#### What you will do:
In the data, take the lines from the one containing "Screen dimensions: 1005x754" to the one containing "will (525, 14)." and write them out again, swapping "dropdown" for "menu" and keeping everything else the same.

Stored dataset items
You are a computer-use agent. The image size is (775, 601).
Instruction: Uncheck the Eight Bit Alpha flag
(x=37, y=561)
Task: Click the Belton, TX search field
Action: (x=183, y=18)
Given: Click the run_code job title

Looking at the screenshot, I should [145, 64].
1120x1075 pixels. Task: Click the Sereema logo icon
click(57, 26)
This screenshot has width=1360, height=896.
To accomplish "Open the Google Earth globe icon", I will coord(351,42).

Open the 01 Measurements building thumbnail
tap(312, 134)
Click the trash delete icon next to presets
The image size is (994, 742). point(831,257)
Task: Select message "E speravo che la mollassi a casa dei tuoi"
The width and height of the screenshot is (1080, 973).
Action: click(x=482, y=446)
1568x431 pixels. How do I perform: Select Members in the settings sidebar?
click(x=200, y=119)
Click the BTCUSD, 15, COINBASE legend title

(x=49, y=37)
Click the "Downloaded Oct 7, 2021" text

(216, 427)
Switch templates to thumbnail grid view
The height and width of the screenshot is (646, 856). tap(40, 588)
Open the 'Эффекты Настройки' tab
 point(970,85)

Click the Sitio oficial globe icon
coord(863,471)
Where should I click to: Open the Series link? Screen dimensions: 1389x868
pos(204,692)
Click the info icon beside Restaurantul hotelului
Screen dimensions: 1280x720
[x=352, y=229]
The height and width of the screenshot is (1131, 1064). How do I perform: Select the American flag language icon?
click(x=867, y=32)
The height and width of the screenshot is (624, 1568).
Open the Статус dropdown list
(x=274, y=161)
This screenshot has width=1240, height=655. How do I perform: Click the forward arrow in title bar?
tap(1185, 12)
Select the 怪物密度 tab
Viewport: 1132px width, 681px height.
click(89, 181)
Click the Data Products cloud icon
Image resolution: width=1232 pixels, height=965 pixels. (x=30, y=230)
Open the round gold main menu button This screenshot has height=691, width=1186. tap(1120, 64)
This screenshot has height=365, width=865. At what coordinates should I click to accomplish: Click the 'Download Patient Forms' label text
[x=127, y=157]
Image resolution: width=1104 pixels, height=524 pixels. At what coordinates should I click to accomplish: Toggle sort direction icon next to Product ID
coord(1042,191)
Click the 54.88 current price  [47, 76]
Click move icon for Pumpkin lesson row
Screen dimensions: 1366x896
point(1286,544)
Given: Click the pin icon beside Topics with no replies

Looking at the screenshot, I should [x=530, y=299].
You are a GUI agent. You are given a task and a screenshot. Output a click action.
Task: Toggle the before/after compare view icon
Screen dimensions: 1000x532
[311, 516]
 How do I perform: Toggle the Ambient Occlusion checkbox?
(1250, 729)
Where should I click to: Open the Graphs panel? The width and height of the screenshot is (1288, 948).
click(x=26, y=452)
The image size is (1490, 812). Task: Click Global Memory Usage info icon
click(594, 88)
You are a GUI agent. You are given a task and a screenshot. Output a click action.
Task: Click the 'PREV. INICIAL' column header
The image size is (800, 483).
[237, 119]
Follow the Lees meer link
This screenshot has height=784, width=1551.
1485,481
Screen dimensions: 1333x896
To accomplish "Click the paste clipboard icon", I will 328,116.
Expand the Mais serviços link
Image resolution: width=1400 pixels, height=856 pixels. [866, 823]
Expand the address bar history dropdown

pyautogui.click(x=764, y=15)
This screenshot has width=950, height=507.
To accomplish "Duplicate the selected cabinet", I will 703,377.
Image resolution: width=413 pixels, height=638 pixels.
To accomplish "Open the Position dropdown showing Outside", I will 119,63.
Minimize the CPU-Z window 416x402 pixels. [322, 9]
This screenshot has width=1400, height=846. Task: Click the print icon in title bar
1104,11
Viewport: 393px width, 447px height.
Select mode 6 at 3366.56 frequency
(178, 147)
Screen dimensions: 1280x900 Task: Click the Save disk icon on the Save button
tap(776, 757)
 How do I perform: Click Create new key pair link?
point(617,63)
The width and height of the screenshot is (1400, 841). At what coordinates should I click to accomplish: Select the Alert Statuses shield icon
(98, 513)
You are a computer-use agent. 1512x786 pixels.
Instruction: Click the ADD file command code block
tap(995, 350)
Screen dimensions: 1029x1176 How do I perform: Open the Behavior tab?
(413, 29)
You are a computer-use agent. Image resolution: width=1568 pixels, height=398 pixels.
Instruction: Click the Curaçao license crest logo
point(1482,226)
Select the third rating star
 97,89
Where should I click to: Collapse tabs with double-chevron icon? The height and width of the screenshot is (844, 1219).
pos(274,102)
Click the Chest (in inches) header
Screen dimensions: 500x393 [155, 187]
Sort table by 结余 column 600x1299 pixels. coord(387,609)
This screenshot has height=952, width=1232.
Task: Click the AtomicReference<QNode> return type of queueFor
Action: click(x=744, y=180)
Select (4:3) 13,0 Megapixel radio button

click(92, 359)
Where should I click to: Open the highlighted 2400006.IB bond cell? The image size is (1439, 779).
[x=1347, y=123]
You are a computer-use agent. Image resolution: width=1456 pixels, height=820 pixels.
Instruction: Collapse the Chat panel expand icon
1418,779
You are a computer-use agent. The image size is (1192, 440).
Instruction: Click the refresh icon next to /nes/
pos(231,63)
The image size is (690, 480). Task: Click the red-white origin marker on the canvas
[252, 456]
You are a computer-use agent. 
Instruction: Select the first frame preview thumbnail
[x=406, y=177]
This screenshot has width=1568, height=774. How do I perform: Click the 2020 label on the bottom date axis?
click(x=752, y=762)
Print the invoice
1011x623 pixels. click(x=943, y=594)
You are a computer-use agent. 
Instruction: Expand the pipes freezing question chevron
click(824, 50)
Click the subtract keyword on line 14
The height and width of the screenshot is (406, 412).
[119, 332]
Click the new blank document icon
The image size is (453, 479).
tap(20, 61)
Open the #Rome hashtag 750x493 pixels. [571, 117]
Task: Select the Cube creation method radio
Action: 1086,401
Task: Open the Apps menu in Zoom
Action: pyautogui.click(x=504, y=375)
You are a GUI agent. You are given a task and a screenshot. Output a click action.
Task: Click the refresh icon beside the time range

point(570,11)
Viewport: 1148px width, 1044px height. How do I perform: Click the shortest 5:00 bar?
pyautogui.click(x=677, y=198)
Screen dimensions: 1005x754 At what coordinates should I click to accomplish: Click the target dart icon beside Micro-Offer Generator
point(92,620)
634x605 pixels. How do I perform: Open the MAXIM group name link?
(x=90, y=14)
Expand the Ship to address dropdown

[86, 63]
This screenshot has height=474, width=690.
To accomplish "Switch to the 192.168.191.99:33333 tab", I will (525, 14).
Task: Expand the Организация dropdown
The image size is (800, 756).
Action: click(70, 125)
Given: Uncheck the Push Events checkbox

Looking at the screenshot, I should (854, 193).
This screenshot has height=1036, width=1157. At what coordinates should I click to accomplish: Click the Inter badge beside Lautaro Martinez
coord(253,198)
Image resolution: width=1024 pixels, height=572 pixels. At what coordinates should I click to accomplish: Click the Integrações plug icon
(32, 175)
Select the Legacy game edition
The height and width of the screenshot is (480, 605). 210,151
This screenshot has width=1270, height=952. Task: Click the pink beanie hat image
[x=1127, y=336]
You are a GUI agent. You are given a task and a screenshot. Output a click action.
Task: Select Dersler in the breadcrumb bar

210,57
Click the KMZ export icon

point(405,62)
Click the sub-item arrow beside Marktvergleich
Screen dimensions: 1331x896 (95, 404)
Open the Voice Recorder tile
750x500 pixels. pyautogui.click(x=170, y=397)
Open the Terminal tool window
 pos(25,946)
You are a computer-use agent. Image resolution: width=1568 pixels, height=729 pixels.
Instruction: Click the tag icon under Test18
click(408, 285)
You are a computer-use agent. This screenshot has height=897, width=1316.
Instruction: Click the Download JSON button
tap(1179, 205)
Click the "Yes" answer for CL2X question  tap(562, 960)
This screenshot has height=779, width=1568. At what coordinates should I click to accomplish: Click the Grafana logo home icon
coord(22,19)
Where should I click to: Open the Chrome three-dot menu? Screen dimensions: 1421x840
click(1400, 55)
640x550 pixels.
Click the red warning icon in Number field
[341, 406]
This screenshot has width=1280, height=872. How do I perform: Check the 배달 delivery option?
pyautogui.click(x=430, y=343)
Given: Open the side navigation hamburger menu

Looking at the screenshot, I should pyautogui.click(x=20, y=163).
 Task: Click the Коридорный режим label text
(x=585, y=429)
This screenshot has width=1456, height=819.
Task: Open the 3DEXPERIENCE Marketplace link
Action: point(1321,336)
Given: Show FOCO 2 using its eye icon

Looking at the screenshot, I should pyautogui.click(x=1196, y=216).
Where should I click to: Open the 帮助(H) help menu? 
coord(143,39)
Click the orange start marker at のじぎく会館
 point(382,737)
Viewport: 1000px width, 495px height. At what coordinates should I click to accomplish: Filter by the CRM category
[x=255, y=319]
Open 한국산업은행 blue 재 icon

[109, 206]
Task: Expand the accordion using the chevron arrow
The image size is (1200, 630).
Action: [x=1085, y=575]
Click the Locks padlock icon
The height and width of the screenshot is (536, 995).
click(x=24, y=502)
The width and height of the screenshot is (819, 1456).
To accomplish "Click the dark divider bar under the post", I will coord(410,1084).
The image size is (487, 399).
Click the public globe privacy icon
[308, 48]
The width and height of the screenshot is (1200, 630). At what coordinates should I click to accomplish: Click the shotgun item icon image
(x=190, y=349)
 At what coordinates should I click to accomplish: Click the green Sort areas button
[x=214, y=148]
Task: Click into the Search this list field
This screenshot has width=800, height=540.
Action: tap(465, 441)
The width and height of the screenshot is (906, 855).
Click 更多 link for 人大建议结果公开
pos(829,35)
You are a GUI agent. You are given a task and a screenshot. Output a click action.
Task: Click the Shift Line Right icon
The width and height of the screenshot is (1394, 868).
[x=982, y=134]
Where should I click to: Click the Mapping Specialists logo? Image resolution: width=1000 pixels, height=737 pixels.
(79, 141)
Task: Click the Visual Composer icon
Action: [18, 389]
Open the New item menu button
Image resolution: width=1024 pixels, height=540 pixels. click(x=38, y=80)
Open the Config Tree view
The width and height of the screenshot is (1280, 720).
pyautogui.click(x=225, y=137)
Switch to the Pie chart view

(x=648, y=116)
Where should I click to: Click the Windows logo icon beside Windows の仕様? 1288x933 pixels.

#### The completed task:
Screen dimensions: 1005x754 At what coordinates should I click to accomplish: Click the target dart icon beside Micro-Offer Generator
point(92,620)
634x605 pixels. How do I perform: Open the MAXIM group name link?
(x=90, y=14)
Expand the Ship to address menu

[86, 63]
This screenshot has height=474, width=690.
To accomplish "Switch to the 192.168.191.99:33333 tab", I will (525, 14).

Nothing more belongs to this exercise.